Peter took the next series of jumps slower, from one height to another, or with at most two chained jumps in the air. It took fifteen minutes to reach New Orleans Central Park, with a break for a Mana pill in the middle, and from there, they took a cab for another ten. At nine in the evening, they stopped before a small but charming house and Regina rang the bell.
"Cher catin!" a woman yelled, grabbing the girl in a hug. "What are you doing here?"
"My school took a trip nearby, and I thought you should meet my boyfriend."
"Nice to meet you, Jack," the woman grabbed Peter's hands, shaking them.
"He's Peter, Jack is history…" Regina sulked.
"Hi, Peter," the woman repeated the handshake. "Come inside." A bit shorter than Regina, she appeared to be in her mid-sixties, but still fit. For the next hour, they talked and ate apple pie while drinking homemade iced tea.
"I'll show Peter my room before we go," Regina said.
"You can stay for the night, you know. I won't eavesdrop," the woman winked.
"We can't, Mawmaw, we have to be back in the camp by early morning."
Regina's room was frozen in the recent past of her high school years, with K-pop boy band posters on the walls.
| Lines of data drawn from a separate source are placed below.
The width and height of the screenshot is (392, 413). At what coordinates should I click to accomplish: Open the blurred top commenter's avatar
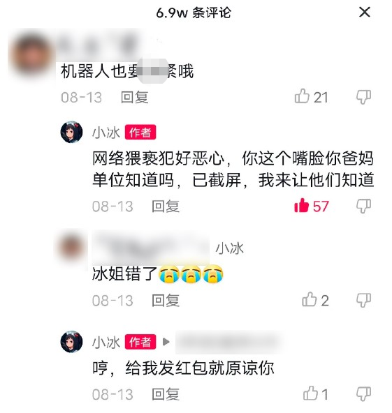[31, 56]
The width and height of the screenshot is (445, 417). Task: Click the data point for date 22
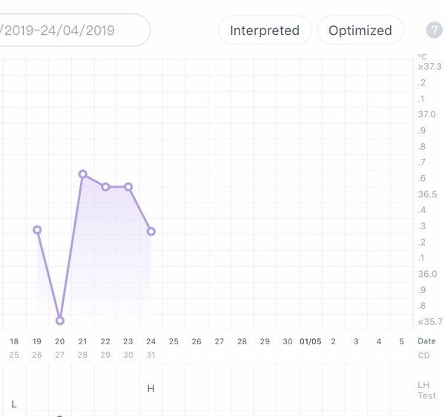point(105,187)
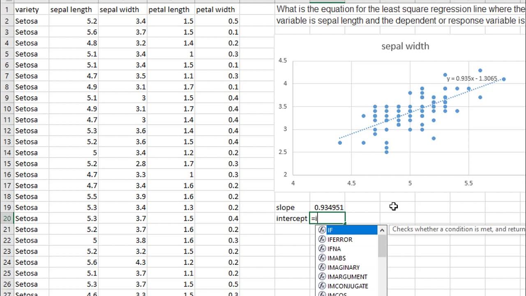Select the slope value cell 0.934951
Image resolution: width=526 pixels, height=296 pixels.
328,208
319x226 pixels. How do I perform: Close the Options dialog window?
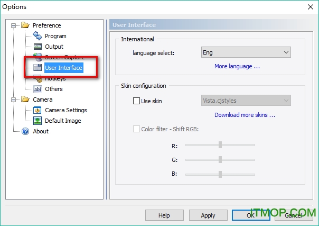(x=308, y=6)
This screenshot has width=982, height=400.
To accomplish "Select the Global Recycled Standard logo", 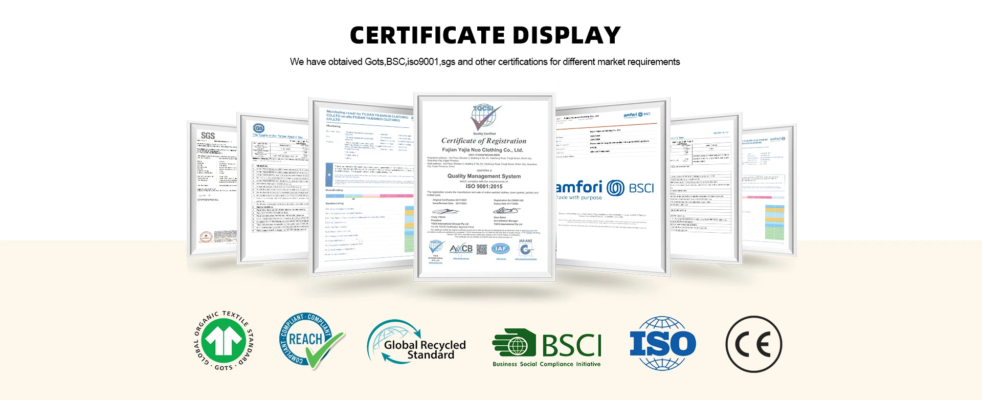I will tap(416, 343).
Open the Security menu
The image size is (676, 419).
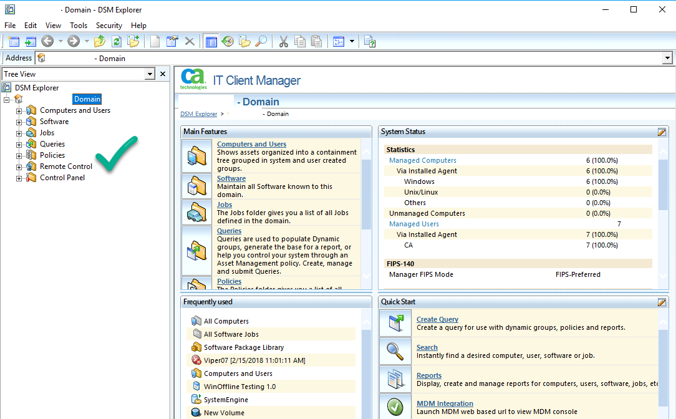point(109,26)
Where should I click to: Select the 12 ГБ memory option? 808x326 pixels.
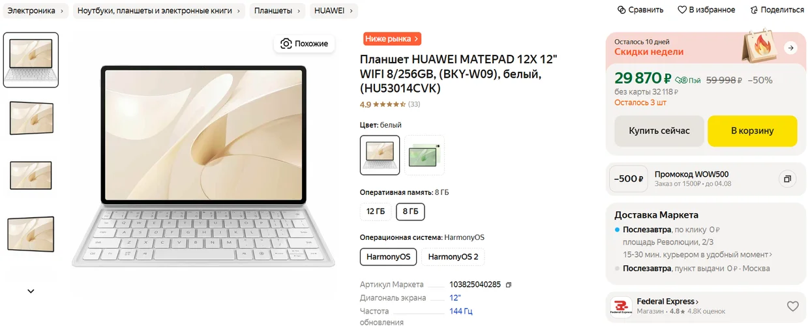376,211
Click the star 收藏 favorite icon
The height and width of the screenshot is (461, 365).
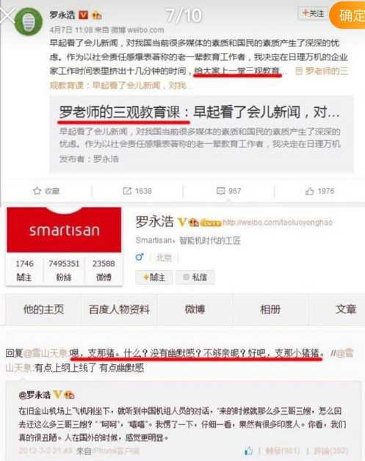(37, 191)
It was neatly organized, though, with her things packed in boxes. "I lived here from eight to seventeen," she said. "Pa moved too much around because of his job. And I come to visit for a week every summer… Aha! Here it is. From immemorable times, our family grigri protection and my favorite teddy bear."
The furry doll shoved in Peter's face looked worse than Chucky. It was sizeable and made of disparate parts. The members were real chicken legs, only mummified, eyes made from pale blue stones that stared back at Peter, two real animal fangs in the mouth, claws on the paws, and a rattlesnake's tail.
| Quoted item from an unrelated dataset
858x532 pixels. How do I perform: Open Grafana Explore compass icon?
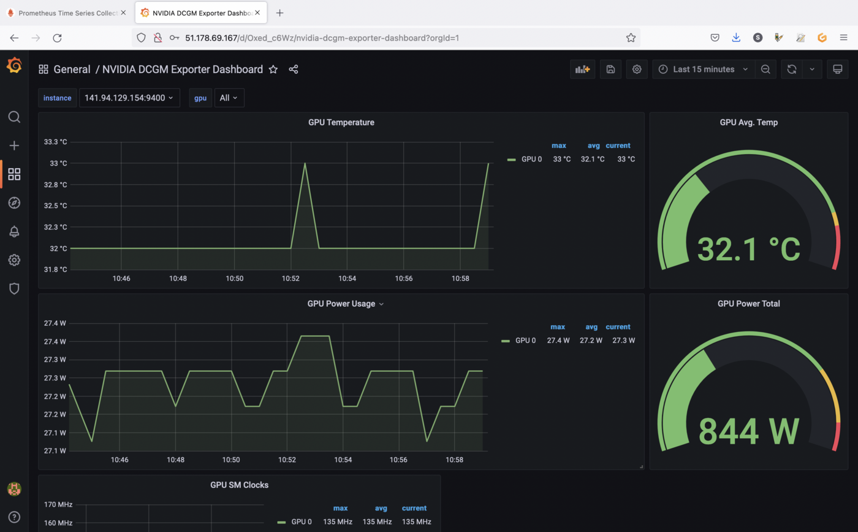(x=14, y=202)
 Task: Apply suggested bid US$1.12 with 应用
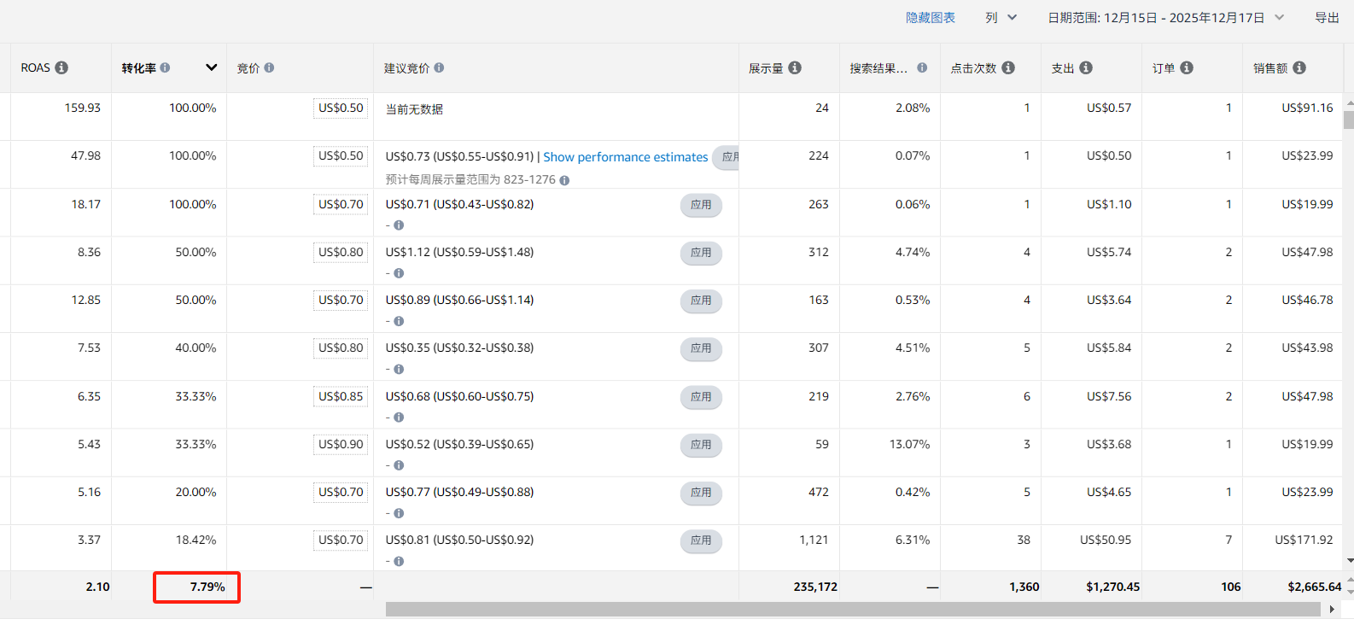click(701, 253)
"You slept with this?" he couldn't help himself from asking.
"Like a log. It has thirteen different protection charms woven into one. Think how powerful it is!"
"You're offending Pandy Panda!" Regina clutched the doll to her chest. "It’s a powerful totem. Apologize to it, or it’ll curse you!" "Pandy Panda? What a nice name," Peter said, to distract her from the argument. "Let's move, it's late." The trip back to Dartmouth College took longer, due to the flying precautions and Peter stopping to fill back the gas tank. Going through Nazi New York went much faster because Peter decided to Warp and Stealth through it. At one o'clock in the morning, they were sleeping in each other arms in the tent, back on the Third Floor, the sinister teddy bear in between.